*Description of the task:*
Report every line of the data where the string "computer" appears.

Stored records
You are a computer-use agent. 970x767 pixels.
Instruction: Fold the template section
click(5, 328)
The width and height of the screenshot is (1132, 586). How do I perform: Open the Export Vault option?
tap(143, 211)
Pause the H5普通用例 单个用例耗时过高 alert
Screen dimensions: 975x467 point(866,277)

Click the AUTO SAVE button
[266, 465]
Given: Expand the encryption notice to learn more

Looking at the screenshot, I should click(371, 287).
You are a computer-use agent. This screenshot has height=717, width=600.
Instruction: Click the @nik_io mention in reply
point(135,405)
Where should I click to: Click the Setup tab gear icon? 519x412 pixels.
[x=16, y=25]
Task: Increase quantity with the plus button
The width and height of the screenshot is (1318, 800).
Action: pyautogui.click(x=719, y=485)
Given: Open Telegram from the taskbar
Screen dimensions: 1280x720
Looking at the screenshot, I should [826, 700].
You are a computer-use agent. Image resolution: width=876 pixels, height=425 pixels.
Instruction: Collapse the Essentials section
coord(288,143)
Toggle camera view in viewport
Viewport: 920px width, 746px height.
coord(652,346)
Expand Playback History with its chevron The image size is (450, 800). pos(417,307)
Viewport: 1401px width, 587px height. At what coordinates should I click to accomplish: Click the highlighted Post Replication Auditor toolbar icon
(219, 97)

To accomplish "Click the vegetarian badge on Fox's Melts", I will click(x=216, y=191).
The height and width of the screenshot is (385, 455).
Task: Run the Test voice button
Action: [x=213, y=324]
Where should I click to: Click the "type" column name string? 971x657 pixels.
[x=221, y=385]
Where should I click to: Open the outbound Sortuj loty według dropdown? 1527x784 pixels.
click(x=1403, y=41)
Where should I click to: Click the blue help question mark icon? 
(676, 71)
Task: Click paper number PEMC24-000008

*Expected answer:*
You are a computer-use agent. 970x767 pixels.
You are a computer-use agent. This screenshot has height=717, width=600.
You are a computer-use agent. Image resolution: width=876 pixels, height=425 pixels.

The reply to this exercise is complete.